I see your point. But you are assuming people think this way, or know there actually is a difference in quality of food. When I was growing up, Purina was the end-all-be-all, and that's what we fed. These days, I wouldn't feed Purina to a rat!

The problem is, so many people think that if a food is AAFCO certified, it's good. They don't realize there is a difference in quality, and that AAFCO certification means nothing. And that the better quality the food, the better the results.

The problem is education, just like so many other things in life. There is a sore lack of education, and vets, who _should_ be able to advise their clients are poorly educated in nutrition, as well. So even asking the average vet is useless.

For more info on how to properly feed your dog, see this link: http://www.bornfreeusa.org/facts.php?p=359&more=1 There are more links out there, but this is the best one I have bookmarked!


----------



## puritansoul (Jun 4, 2011)

I've always had better luck with Purina foods than with any of those "special diet" foods on the market. Maybe I've just been lucky...but an average lifespan of 15+ years tends to say something. I will say, however, that I watch my dogs VERY closely...much moreso than I used to...for any signs of digestive issues.


----------



## kafkabeetle (Dec 4, 2009)

puritansoul said:


> I've always had better luck with Purina foods than with any of those "special diet" foods on the market. Maybe I've just been lucky...but an average lifespan of 15+ years tends to say something. I will say, however, that I watch my dogs VERY closely...much moreso than I used to...for any signs of digestive issues.

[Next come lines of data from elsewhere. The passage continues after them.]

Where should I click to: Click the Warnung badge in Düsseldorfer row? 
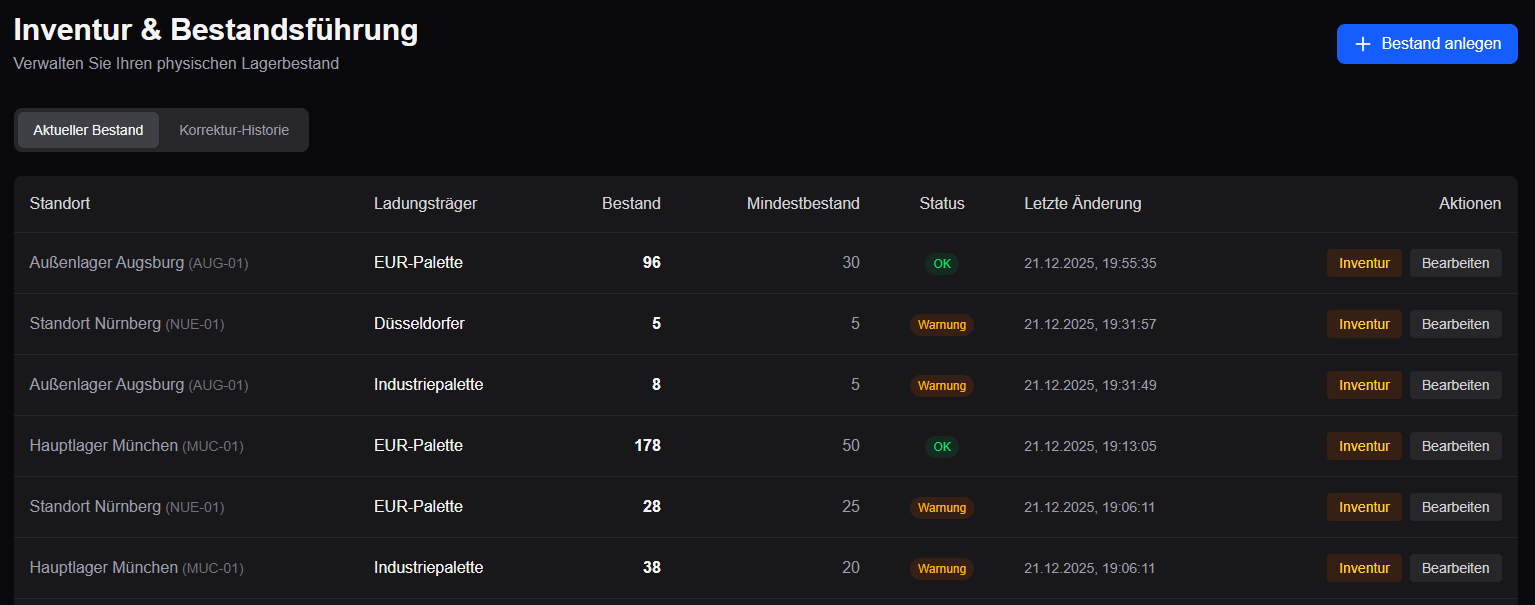click(x=941, y=325)
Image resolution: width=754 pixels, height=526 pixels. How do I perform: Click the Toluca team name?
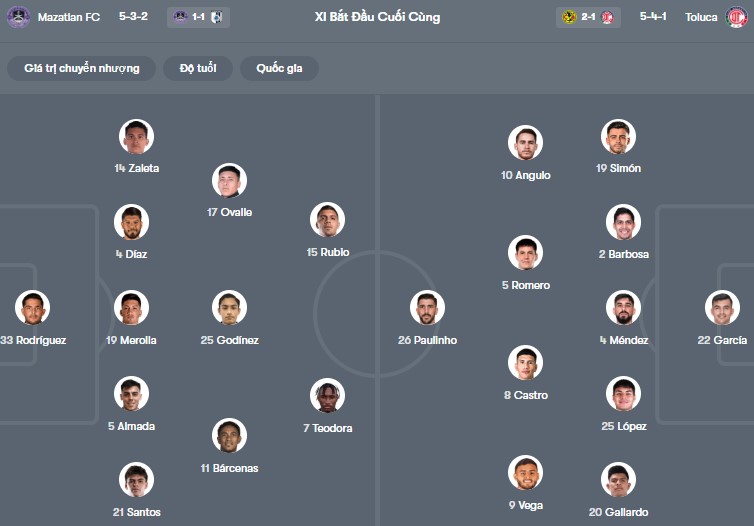point(701,17)
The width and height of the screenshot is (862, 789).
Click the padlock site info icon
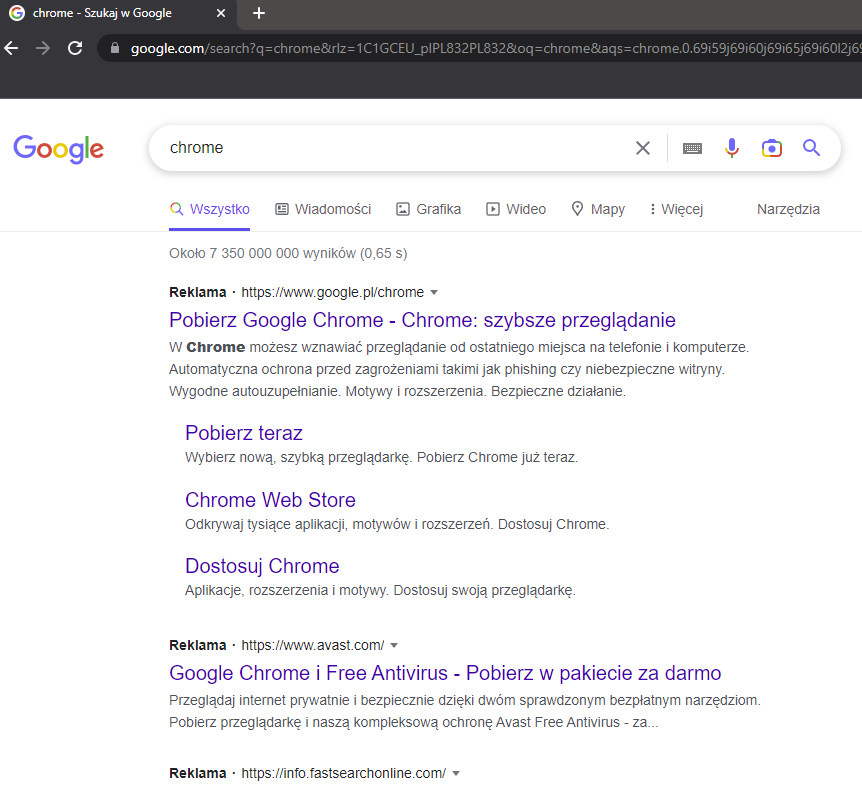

I guess I just don't think lifespan is the only thing that should be considered. For instance, if a dog lives 16 years but has chronic dry skin, itchiness, bad teeth, etc throughout that 16 years, what kind of quality of life is that? Maybe your dogs were the exception to the rule, but Sydney had loosish stools and problems with itchiness and a dull coat when she was on Purina One. On Taste of the Wild she just gleams! But anyway, if I absolutely had to feed a grocery store brand (which I hope I never will) I would probably go with Purina One Beyond, as opposed to Old Yeller or 'Ol Roy or some generic.


----------



## TStafford (Dec 23, 2009)

Sighthounds4me said:


> I see your point. But you are assuming people think this way, or know there actually is a difference in quality of food. When I was growing up, Purina was the end-all-be-all, and that's what we fed. These days, I wouldn't feed Purina to a rat!
> 
> The problem is, so many people think that if a food is AAFCO certified, it's good. They don't realize there is a difference in quality, and that AAFCO certification means nothing. And that the better quality the food, the better the results.
> 
> ...


From what I have seen a lot of people don't really care or beleive that the better foods really are any better. Its kind of the..."well if it wasn't a good food they wouldn't say that it is" type thing. I have told my mom over and over that Iams is crap food and she should get her dogs (like her 46 lb 13 year old beagle) on something better. She always says "well I can't afford that" even though she makes way more than we do. I have even told her about how big of difference there was in Porter's coat, weight, and over all health when we stopped using Iams. She could careless. Iams is cheap and she doesn't have to go out of her way to buy it. Then there are people like my sister that pick quality baised on price. She feeds her cat some brand of food that is about same as Iams as far as ingredients go, but cost more than Blue Buffalo. Of course this all comes back to lack of education and unwillingness to learn on the owners part. 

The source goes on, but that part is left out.